Tellza Announces 2016 Q1 Financial Results

TORONTO, ONTARIO–(Marketwired – April 27, 2016) – Tellza Communications Inc. (TSX:TEL) announced its unaudited financial results for the first quarter of 2016.

Revenue in Q1 2016 was US$92 Million compared to US$59 Million in Q1 2015, an increase of US$33 Million or 57% year over year. EBITDA* was US$0.7 million compared to US$0.4 million in 2015. While we conduct our business primarily in USD, we are based in Canada and our common shares are listed and trade on the Toronto Stock Exchange in CDN dollars. Reporting in CDN dollars, our EBITDA* is CDN$0.9 million for Q1 2016 compared to CDN$0.5 million in Q1 2015. Net Income for Q1 2016 was US$0.2 million compared to a net loss of US$41,000 in Q1 2015.

“Tellza operates in the “nearly free” market for communications. Our long term investment in systems has allowed us to remain profitable, while many of our competitors have commenced exiting the business. We believe that the “nearly free” communications market will remain strong and sizeable into the future,” said Gary Clifford, Executive Chairman. “In recent months, we have utilized the profits from our Communications business to expand into the Financial Services Product Support Business via our investments in Merkez and Rightway.”

The Company’s financial statements and other disclosures are available on SEDAR.

The Company’s corporate profile is located at www.tellza.com/investors.html.

About Tellza

Tellza is a Technology Company operating in the Communication market. The business is organized into three business units: Tellza Communications, Tellza Technologies and Tellza Investments. Tellza Communications is a global communications company operating under several brands: Route Dynamix, Phonetime, Tel3, and MatchcoM. Tellza Technologies provides real time big data management tools for the telecommunications market. Tellza Investments is focused on Financial Products Support Business through our portfolio investments in Merkez and Rightway. Tellza is a public company listed on the Toronto Stock Exchange (TEL).

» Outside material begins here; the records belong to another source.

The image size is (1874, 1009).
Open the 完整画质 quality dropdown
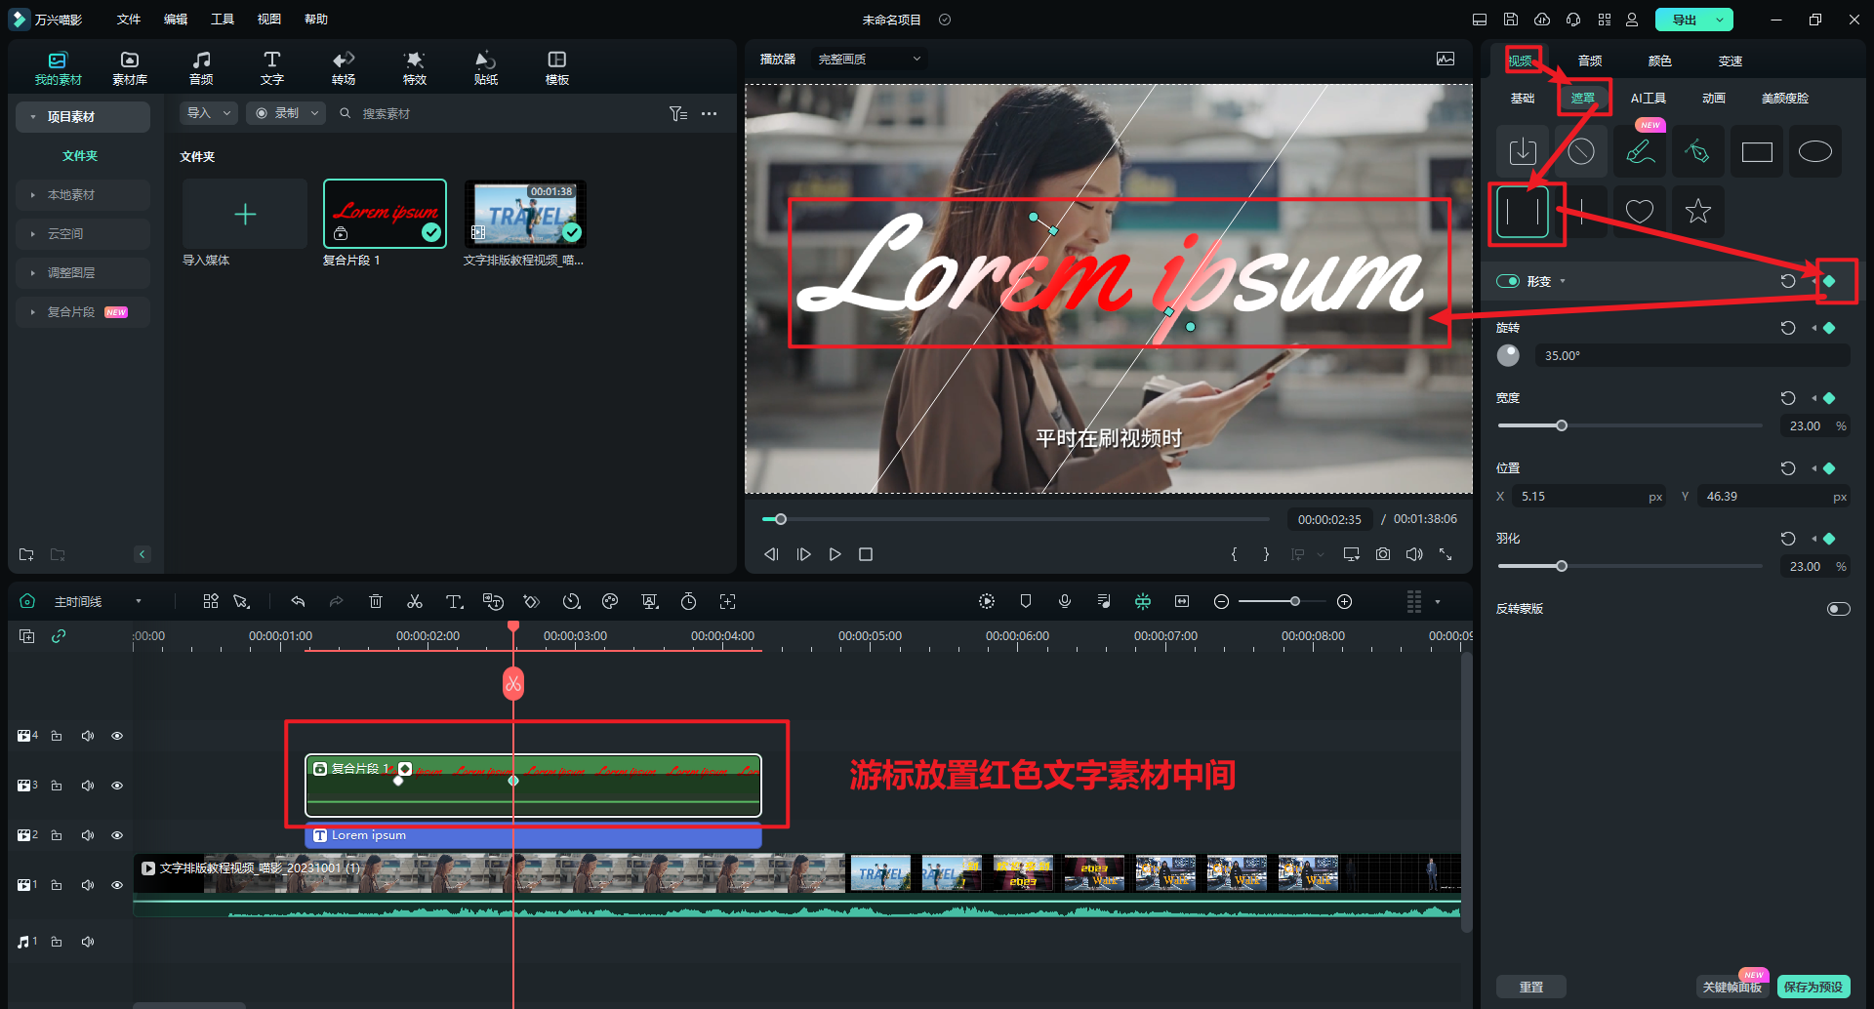869,60
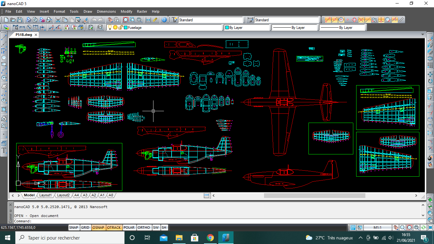Switch to the Layout1 tab
The height and width of the screenshot is (244, 434).
[x=45, y=195]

Caution Regarding Forward Looking Information:

This press release contains forward-looking statements, which may be identified by words like “expects”, “anticipates”, “plans”, “intends”, “indicates” or similar expressions. These statements are not a guarantee of future performance and are inherently subject to risks and uncertainties. Tellza’s actual results could differ materially from those currently anticipated due to a number of factors set forth in reports and other documents filed by the Company with Canadian securities regulatory authorities from time to time. See www.sedar.com which contains all securities files.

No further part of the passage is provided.